Table Extraction
This guide shows you how to extract tables from one or more PDFs and save the tables to a csv file. It is important to know that PDF does not store tables as tables; rather, text is stored as characters (glyphs) with their own positions, and lines are drawn as individual shapes.
UniPDF extracts tables from PDF documents by detecting lines, gaps, text proximity, and other properties.
Sample input
Before you begin
You should get your API key from your UniCloud account.
If this is your first time using UniPDF SDK, follow this guide to set up a local development environment.
Project setup
Clone the project repository
In your terminal, clone the examples repository. It contains the Go code we will be using for this example.

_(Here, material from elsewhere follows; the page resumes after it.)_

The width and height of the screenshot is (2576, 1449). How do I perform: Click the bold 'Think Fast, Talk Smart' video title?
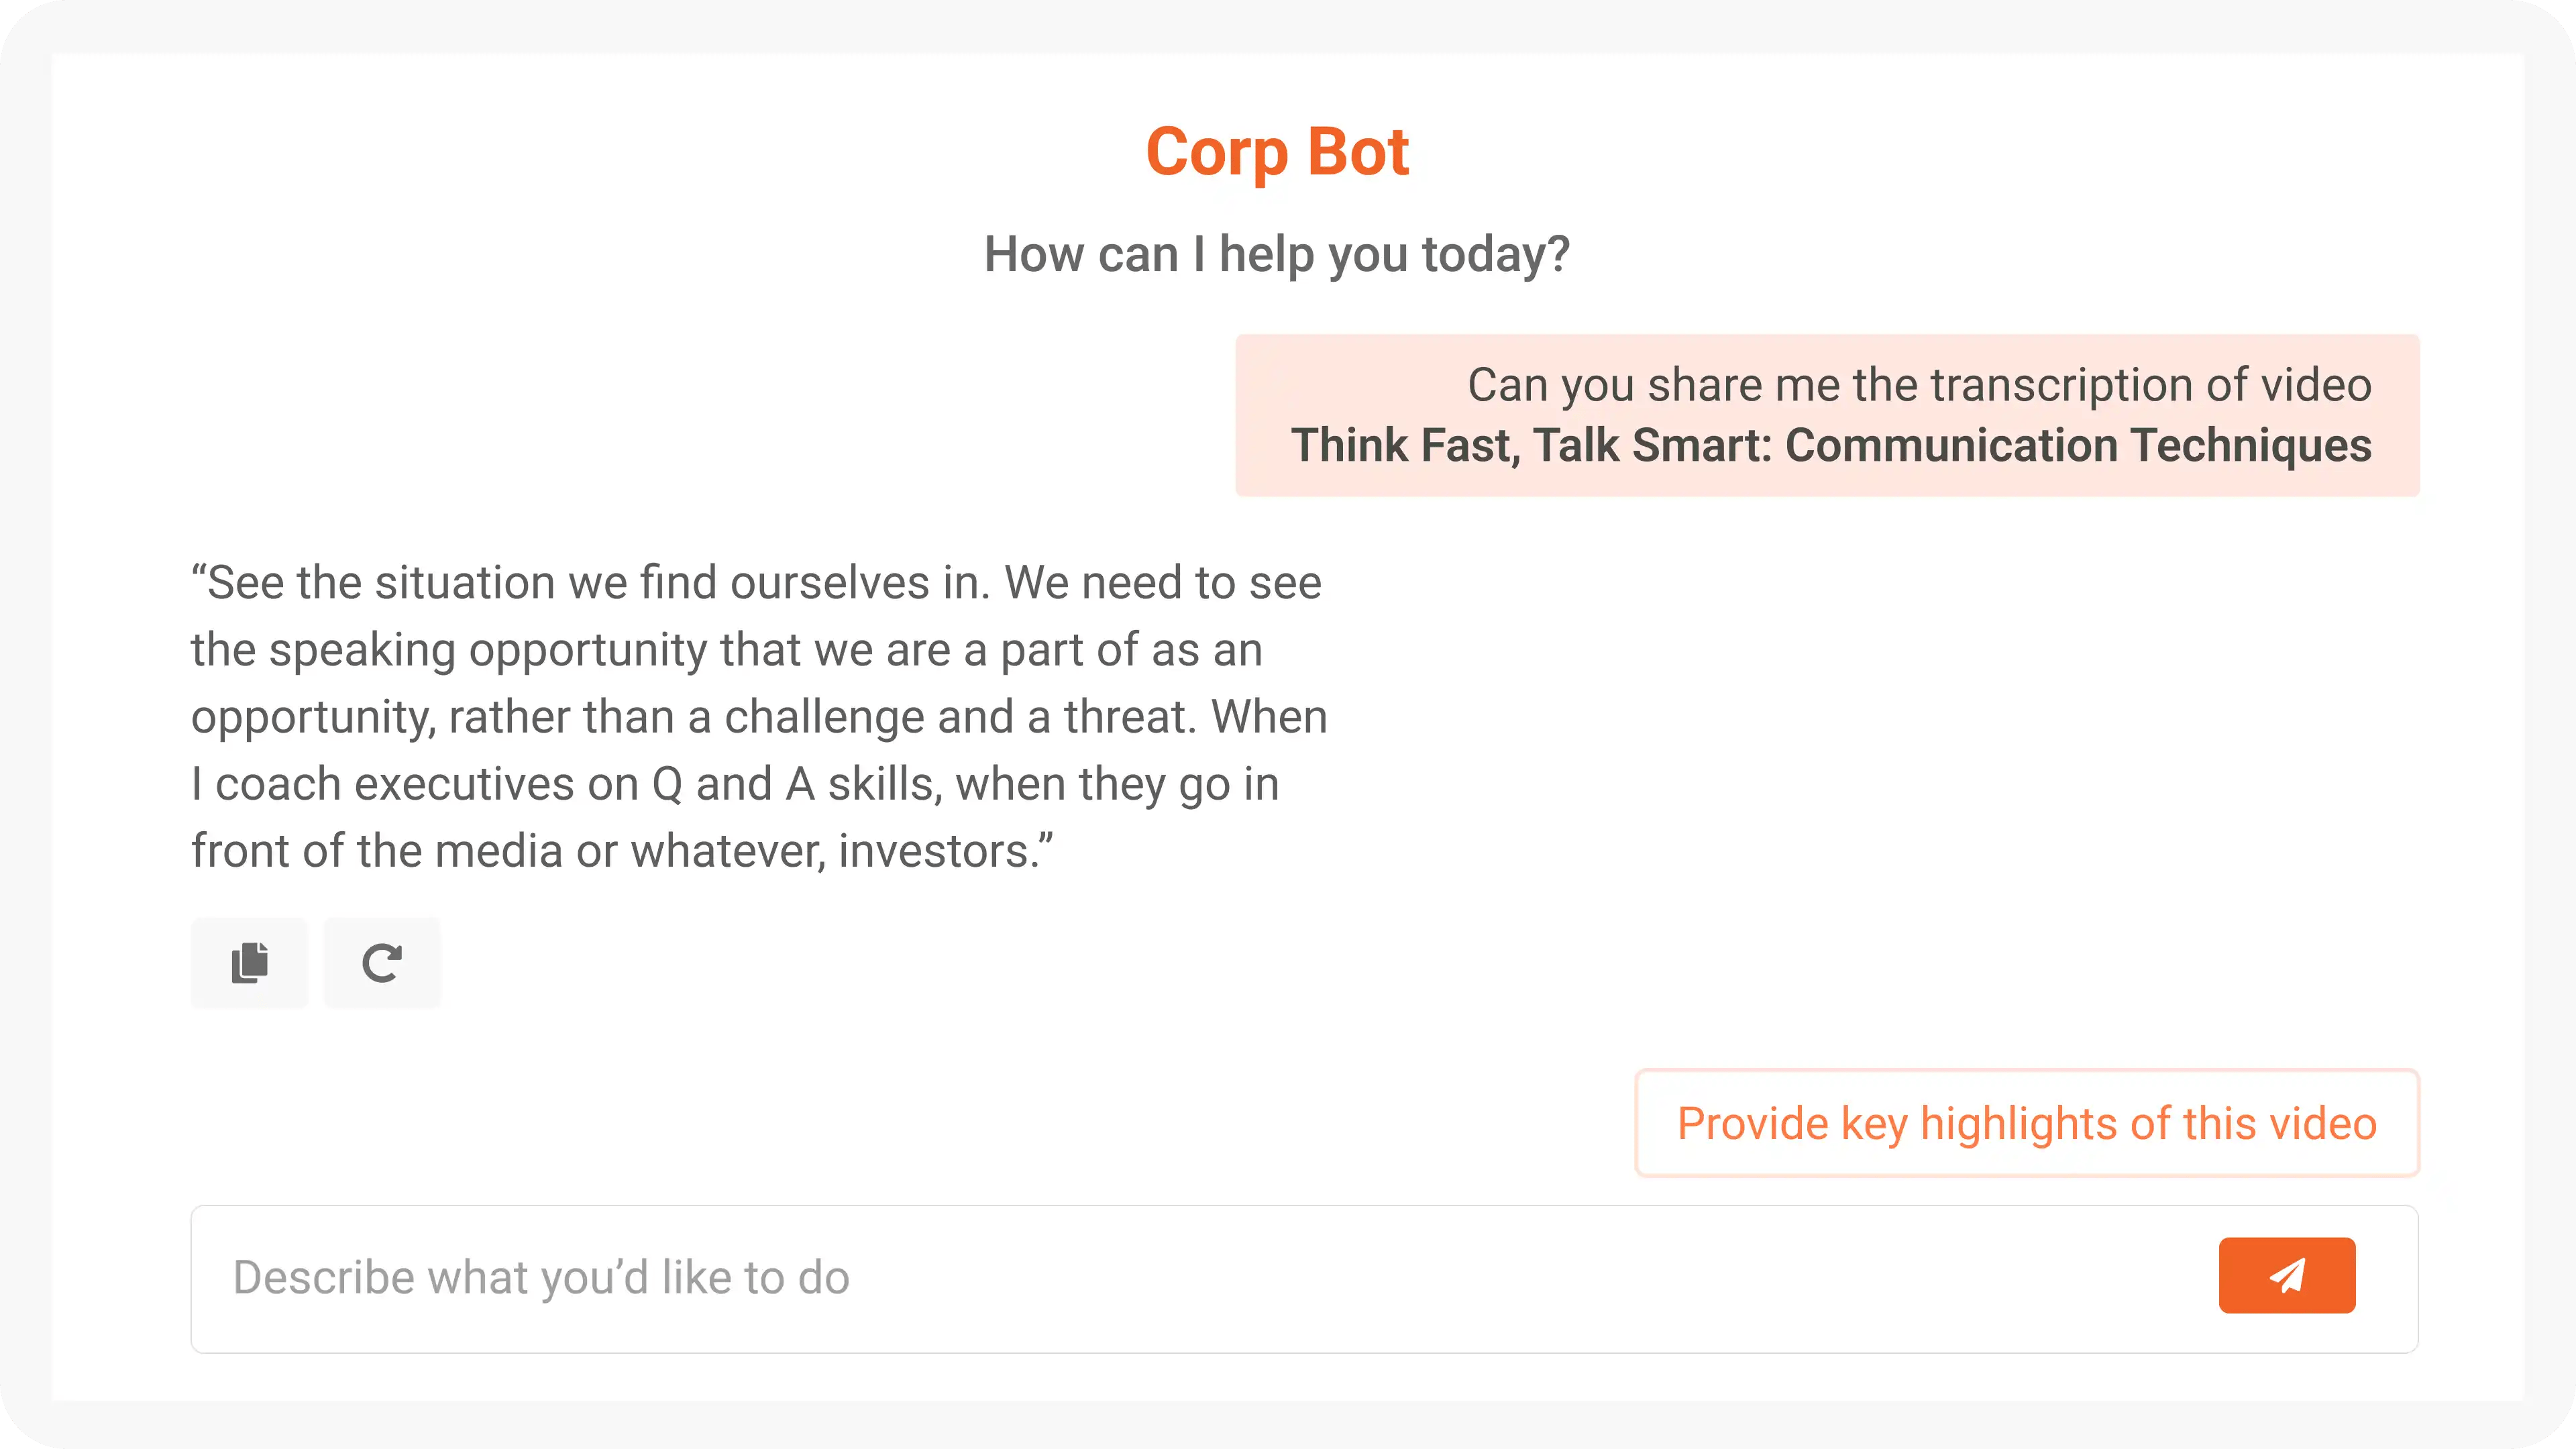(1831, 445)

git clone https://github.com/unidoc/unipdf-examples.git
Navigate to the extract
folder in the unipdf-examples directory.
cd unipdf-examples/extract
Configure environment variables
Replace the UNIDOC_LICENSE_API_KEY
with your API credentials from your UniCloud account.
Linux/Mac
export UNIDOC_LICENSE_API_KEY=PUT_YOUR_API_KEY_HERE
Windows
set UNIDOC_LICENSE_API_KEY=PUT_YOUR_API_KEY_HERE
How it works
Lines 9-32
import the UniPDF packages and other required dependencies.
Lines 34-41
authenticate your request with your UNIDOC_LICENSE_API_KEY
with the init function.
The main function in lines 47-124
validates your input and passes it as arguments to the extractTables
function.
Lines 126-459
create the extractTables
function, accepting the inputPath and firstPage and lastPage as optional arguments. The extractor package extracts tables from each page in the PDF and save each table to a csv file.
Run the code
Run this command to extract tables from the PDF. This will also get all the required dependencies to run the program.
#run this to extract tables from all the pages in a PDF
go run pdf_tables.go input.pdf
#run this to customize the output
go run pdf_tables.go [options] <file1.pdf> <file2.pdf> ...
Sample output
You will get tables for each page in the PDF saved in the outcsv
folder.